PROJECT: communications system

The communications system links the brain-computer system and the robotic system (Figure 6), which is composed by two clients (the BCI client and the robot client) and a link server that concentrates the information flow and confers scalability to the system. All the connections among logical components are TCP/IP.

Fig. 6. The figure shows the abstraction layers: the first row represents the two stations, the second row the computer hardware and the links between them, whereas the third row represents the logical components. Below there is a typical event trace of a goal selection in the robot navigation mode. The flow of information and its direction are illustrated by arrows. Vertically, time increases downward, and the vertical rectangles below boxes stand for a code execution. The dark boxes enveloping certain portions of code and information exchange represent an iterative execution task.

The BCI client is multiplexed in time with the BCI system with a period of roughly 30 ms and communicates with the link server through an Internet connection. The robot client encapsulates the autonomous navigation system as a thread, and synchronizes the orders to the camera and to the navigation system. This client communicates with the link server with an ad-hoc wireless connection.

Regarding the information transfer, on the one hand the navigation system transfers to the BCI the map model of 400 bytes and the robot location within the map of 12 bytes. Furthermore, the images captured by the camera are compressed in the jpeg standard format, obtaining an image size of 30 kbytes (in our experiments we transferred 10 images per second). On the other hand, the BCI sends the goal location when it is computed (of 8 bytes). In execution, the upper bound for the information transfer rate is close to 300 kbytes per second, adecuated for the typical order of Mb bandwidth of internet networks.
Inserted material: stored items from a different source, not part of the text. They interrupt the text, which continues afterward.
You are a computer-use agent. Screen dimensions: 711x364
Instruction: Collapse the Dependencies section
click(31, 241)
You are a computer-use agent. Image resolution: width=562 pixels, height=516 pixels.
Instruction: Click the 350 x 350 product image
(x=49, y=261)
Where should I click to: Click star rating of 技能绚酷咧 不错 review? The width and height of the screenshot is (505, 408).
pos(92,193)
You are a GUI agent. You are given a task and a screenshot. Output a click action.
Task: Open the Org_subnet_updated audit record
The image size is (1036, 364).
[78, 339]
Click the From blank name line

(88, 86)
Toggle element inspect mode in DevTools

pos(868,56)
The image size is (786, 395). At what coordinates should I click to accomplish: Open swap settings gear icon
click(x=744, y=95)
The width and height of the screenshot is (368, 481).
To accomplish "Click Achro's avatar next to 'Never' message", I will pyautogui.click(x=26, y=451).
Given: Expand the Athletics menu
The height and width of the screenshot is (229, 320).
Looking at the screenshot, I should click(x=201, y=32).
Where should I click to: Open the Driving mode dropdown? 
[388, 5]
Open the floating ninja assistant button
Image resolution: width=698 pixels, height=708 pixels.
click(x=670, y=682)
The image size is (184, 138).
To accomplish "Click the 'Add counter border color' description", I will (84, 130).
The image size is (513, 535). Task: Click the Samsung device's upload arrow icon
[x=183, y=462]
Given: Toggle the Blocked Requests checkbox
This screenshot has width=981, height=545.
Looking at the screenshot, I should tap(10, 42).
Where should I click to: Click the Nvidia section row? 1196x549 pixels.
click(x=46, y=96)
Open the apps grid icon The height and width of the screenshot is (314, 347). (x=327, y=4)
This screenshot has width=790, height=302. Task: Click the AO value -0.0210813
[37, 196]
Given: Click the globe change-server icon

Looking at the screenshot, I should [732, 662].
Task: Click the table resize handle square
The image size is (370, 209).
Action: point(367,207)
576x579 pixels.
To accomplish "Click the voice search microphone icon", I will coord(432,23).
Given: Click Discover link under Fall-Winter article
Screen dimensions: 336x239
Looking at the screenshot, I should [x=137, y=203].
Regarding the time critical tasks in this integration, the robot motion controller has been encapsulated in a dedicated computer (low-level computer) with a real-time operative system. The autonomous navigation system has been integrated in another dedicated computer, and integrated within a task-based system with timeouts to preserve the computation cycle. Both tasks communicate within a synchronous periodical task of 0.2sec, where the navigation system reads from the client the goal location, the laser measurement, and requests the odometry to the low-level computer. Then, it executes the mapping and planning module and sends the translational and rotational velocity computed to the low-level computer.